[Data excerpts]
· · · · · · ·

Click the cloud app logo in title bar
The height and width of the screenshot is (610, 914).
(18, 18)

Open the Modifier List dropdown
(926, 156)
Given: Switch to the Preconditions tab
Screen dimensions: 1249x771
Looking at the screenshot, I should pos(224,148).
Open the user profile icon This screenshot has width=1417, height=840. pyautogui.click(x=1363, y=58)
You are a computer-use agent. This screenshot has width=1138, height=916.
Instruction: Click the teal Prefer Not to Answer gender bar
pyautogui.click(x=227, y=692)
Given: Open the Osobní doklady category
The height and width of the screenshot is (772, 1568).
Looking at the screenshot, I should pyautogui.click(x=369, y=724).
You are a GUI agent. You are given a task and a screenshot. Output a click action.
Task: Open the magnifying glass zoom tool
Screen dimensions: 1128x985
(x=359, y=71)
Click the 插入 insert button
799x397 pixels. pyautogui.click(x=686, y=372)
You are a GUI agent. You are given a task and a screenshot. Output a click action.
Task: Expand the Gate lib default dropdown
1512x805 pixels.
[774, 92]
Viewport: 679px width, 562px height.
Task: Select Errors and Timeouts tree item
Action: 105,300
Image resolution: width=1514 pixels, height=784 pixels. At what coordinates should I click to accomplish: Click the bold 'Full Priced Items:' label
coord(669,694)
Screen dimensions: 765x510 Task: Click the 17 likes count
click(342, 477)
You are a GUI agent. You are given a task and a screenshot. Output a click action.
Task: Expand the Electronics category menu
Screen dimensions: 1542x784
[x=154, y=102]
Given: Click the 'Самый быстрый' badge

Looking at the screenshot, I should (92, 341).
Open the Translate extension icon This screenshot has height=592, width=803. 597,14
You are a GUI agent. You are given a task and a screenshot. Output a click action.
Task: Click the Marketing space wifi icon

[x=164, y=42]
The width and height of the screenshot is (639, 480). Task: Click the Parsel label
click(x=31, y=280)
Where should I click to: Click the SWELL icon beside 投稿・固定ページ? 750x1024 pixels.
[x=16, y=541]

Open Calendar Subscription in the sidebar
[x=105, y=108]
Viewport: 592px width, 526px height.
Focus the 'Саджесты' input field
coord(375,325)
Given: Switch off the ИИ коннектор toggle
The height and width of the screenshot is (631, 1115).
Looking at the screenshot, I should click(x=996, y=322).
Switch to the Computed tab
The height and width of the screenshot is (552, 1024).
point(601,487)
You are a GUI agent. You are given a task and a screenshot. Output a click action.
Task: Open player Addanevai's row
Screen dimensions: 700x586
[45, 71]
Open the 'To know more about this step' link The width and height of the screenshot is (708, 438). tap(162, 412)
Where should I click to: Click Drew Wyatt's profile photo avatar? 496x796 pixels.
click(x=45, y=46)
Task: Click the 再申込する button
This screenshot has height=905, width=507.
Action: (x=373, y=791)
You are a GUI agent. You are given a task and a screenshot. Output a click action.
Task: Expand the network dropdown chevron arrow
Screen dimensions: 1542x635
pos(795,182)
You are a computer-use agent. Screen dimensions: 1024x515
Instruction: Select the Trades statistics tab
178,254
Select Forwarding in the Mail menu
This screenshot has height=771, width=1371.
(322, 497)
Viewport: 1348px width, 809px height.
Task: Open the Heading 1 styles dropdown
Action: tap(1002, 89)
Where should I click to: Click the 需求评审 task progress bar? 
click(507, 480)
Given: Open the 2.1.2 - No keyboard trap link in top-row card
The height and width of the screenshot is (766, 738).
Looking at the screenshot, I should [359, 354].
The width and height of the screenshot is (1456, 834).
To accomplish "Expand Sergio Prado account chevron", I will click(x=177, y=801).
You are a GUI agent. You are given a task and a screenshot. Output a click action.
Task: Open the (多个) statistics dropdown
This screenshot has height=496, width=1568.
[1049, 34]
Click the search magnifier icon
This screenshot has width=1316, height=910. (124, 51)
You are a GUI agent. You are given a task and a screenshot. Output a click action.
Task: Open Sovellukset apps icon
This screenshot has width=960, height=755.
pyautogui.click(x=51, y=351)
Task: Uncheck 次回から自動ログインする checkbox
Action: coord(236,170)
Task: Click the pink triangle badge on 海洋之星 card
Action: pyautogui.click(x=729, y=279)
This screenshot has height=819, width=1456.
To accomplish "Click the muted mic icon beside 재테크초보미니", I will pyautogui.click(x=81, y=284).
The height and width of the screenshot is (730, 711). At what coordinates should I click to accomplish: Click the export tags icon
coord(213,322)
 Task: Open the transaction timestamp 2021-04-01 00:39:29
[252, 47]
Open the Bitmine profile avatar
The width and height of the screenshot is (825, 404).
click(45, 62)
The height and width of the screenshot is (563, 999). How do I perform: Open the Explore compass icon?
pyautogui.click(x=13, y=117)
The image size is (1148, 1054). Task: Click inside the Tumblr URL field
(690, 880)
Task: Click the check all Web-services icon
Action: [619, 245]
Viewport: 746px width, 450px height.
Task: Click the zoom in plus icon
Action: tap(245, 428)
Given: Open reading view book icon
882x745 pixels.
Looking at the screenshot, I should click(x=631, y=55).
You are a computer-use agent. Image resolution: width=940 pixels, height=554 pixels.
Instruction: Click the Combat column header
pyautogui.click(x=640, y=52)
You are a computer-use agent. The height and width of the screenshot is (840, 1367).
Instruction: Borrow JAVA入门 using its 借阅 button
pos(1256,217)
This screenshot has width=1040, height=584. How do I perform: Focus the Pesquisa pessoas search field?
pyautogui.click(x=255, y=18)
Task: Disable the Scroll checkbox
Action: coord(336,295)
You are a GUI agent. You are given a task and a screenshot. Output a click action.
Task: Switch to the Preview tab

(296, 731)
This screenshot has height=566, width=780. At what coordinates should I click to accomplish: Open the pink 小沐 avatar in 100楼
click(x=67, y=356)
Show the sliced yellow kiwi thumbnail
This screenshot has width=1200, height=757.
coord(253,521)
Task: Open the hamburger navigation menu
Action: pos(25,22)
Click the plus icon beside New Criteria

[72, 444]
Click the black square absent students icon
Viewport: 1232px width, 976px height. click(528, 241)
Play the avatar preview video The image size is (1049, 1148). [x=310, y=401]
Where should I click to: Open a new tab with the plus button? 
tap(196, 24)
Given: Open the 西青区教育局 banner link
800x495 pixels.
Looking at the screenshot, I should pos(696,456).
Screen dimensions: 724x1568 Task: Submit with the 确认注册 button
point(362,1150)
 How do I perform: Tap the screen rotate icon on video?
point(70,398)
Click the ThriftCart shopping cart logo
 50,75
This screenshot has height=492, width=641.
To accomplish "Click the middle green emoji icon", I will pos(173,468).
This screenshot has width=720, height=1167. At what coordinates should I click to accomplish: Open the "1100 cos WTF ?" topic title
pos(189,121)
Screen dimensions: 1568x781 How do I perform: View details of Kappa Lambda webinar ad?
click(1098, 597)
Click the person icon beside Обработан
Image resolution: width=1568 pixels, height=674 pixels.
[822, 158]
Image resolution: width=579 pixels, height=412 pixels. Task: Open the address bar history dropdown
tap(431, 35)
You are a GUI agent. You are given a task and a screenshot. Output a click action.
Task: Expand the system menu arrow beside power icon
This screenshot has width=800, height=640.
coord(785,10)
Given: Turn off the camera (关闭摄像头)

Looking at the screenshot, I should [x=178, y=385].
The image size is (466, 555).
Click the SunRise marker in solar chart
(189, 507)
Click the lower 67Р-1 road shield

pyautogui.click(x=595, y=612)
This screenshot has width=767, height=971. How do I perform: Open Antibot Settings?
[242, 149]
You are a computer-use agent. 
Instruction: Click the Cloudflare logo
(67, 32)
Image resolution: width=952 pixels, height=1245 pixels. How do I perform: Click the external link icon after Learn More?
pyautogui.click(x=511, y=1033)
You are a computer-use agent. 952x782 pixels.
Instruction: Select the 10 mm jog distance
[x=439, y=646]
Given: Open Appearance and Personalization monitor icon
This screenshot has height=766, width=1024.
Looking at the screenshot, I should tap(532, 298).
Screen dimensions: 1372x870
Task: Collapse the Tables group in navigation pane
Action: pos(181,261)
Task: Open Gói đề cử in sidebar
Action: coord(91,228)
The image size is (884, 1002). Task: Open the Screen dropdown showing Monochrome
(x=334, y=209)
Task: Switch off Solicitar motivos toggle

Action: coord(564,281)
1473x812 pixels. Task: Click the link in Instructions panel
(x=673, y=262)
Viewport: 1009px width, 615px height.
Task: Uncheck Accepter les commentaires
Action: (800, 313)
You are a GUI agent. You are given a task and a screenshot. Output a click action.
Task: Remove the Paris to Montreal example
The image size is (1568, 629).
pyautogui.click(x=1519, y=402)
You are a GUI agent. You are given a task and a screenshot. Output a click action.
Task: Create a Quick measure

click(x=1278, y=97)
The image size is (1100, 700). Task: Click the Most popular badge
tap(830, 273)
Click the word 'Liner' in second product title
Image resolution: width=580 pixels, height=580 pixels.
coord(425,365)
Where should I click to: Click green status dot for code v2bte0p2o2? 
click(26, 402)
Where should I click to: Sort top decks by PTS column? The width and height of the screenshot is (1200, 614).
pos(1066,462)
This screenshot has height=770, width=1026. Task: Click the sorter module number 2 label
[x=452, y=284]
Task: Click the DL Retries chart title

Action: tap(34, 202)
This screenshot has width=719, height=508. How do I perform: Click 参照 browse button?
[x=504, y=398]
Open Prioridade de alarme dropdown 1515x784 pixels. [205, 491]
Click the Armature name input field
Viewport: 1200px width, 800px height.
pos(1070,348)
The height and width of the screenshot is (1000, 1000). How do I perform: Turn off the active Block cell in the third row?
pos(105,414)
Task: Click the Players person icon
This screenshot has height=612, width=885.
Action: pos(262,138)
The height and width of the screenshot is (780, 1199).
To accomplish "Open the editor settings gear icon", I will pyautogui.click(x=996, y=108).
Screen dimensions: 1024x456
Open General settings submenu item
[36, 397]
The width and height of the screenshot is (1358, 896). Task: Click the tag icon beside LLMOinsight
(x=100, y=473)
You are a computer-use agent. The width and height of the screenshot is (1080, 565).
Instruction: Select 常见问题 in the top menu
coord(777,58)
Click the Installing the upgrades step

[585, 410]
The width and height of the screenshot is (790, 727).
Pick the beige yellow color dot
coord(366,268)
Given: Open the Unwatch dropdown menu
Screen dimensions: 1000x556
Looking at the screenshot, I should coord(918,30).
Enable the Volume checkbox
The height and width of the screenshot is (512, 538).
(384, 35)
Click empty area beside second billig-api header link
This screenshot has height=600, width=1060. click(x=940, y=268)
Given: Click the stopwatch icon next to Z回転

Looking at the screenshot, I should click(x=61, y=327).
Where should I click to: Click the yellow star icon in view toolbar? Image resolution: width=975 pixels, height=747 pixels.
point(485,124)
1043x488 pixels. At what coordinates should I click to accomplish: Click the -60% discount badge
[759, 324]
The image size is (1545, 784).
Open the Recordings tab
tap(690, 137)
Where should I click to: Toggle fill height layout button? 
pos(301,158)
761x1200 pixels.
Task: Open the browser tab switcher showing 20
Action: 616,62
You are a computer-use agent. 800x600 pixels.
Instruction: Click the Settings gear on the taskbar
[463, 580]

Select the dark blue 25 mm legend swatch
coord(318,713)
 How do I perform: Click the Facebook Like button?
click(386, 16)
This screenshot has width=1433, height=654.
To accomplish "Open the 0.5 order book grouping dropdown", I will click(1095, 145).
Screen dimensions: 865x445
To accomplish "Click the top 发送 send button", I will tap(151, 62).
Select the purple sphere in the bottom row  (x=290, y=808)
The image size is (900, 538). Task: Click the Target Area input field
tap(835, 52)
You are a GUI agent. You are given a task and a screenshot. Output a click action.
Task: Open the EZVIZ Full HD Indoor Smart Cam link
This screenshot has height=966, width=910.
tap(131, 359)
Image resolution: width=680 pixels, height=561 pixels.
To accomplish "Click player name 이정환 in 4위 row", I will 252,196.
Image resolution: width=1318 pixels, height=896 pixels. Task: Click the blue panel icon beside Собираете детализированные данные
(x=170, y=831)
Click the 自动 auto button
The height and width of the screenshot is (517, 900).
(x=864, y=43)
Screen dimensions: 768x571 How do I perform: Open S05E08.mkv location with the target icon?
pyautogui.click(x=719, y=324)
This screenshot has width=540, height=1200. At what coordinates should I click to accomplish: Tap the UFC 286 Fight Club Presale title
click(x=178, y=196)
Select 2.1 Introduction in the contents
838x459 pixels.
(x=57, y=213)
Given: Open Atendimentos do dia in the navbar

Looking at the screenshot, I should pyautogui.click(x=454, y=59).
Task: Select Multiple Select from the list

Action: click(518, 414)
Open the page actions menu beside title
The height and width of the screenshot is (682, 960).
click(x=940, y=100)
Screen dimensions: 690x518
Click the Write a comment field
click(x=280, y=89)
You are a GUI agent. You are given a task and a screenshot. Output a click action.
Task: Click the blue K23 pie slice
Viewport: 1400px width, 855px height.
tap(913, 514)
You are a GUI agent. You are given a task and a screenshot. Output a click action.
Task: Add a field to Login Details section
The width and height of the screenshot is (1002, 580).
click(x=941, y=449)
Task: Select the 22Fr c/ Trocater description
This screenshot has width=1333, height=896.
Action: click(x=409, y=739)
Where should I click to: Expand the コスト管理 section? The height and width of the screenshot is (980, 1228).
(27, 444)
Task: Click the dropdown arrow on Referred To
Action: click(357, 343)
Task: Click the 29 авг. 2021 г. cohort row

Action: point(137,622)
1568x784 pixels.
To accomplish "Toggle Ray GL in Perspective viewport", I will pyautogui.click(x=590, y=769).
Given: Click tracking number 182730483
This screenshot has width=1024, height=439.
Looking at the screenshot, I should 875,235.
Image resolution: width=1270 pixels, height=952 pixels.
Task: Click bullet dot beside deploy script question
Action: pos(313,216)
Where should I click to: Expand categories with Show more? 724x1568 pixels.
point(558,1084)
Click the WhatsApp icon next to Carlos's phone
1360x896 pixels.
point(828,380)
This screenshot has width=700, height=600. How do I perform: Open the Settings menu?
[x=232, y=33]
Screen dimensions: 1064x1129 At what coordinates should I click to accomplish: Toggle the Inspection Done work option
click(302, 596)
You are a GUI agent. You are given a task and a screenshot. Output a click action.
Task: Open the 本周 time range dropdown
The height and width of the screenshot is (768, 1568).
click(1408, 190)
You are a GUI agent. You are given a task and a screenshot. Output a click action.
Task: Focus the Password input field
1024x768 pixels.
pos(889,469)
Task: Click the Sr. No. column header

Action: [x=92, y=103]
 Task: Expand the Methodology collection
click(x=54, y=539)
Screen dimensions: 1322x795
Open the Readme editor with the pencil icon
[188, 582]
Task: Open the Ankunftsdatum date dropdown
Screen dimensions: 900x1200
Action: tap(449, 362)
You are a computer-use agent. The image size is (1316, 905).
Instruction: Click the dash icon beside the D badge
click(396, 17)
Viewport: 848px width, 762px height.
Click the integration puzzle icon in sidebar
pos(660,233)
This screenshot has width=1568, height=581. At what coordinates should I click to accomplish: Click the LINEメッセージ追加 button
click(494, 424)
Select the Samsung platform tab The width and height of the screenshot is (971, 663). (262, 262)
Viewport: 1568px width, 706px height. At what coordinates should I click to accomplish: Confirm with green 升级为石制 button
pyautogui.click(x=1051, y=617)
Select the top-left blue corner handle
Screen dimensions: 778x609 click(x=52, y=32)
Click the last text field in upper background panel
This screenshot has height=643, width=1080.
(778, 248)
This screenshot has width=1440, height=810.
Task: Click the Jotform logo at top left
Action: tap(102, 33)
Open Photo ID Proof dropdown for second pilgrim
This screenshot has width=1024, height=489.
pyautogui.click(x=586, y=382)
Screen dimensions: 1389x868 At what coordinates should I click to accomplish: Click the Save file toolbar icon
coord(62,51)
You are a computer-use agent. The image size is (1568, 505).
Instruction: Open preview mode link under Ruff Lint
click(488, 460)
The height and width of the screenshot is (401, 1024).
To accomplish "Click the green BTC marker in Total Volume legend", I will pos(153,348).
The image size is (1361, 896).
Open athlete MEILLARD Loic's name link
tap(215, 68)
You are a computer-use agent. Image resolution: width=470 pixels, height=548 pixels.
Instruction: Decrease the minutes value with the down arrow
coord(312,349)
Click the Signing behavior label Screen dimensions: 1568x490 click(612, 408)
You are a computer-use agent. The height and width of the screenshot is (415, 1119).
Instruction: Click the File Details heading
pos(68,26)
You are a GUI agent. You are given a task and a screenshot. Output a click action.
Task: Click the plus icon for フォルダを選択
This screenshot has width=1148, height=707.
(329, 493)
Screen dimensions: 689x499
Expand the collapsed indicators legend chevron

· · · · · · ·

# AIM OF THE TASK
The lines above that hold "category" are the result; show every one of them.

# ANSWER TO THIS TASK
Given: Open the Osobní doklady category
Task: Expand the Electronics category menu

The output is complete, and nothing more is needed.